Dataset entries
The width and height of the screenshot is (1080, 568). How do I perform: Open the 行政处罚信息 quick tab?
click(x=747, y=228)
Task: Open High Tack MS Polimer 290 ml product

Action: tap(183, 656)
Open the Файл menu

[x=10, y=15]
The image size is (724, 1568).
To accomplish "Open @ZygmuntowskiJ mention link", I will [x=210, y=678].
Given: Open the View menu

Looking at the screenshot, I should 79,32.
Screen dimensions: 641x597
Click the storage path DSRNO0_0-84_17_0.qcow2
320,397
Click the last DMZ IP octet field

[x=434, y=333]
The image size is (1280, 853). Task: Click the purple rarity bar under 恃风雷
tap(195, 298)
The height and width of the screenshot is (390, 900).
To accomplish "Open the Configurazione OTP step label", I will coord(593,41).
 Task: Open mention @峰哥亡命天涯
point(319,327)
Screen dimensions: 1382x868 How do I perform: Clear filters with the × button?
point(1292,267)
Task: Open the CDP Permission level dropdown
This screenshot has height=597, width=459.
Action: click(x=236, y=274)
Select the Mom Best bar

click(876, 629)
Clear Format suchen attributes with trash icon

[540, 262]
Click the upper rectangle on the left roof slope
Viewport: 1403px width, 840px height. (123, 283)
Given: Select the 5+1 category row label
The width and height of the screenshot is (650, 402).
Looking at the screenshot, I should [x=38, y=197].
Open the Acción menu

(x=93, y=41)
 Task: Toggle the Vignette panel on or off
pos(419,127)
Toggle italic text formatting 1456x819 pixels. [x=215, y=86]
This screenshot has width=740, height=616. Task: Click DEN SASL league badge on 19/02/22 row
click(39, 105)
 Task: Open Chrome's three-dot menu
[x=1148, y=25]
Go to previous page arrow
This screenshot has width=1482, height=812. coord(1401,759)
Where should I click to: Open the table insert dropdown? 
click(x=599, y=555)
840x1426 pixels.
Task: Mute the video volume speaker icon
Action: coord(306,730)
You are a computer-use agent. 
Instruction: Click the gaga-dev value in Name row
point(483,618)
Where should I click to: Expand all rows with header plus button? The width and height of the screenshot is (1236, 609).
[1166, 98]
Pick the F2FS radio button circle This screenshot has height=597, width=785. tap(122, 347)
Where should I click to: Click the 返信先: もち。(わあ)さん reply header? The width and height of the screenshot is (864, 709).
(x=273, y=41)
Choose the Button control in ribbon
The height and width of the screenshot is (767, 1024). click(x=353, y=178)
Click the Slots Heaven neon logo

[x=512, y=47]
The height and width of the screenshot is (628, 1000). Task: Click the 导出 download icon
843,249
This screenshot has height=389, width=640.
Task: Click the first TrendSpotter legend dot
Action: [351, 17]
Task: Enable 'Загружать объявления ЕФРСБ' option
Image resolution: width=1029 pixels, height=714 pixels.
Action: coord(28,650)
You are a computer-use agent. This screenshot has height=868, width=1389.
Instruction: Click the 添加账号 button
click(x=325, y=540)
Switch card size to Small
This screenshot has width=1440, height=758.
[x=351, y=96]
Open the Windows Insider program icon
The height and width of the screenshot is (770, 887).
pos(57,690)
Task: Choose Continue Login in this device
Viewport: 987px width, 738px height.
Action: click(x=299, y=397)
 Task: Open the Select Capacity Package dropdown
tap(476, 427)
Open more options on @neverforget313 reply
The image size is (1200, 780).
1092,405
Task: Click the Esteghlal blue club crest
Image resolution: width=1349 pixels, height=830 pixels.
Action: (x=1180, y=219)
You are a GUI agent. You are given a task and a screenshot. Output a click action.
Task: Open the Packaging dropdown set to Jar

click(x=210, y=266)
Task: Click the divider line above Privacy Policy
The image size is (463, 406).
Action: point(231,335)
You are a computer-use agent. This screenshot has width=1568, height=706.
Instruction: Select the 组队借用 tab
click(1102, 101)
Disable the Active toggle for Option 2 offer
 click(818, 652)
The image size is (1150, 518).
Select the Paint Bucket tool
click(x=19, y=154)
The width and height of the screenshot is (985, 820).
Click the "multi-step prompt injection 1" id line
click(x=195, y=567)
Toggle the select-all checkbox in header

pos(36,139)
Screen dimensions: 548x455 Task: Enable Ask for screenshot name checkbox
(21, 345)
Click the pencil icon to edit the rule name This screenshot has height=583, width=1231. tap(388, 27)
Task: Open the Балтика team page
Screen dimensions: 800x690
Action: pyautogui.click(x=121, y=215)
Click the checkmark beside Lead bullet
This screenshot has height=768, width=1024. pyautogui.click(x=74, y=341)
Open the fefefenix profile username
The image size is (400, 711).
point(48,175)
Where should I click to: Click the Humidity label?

■ Exercise instructions ■
Extract all lines from the data in which "computer" is found.

■ Finished task ■
You are a computer-use agent. 
You are a computer-use agent. This screenshot has height=868, width=1389.
You are a computer-use agent. This screenshot has width=1568, height=706.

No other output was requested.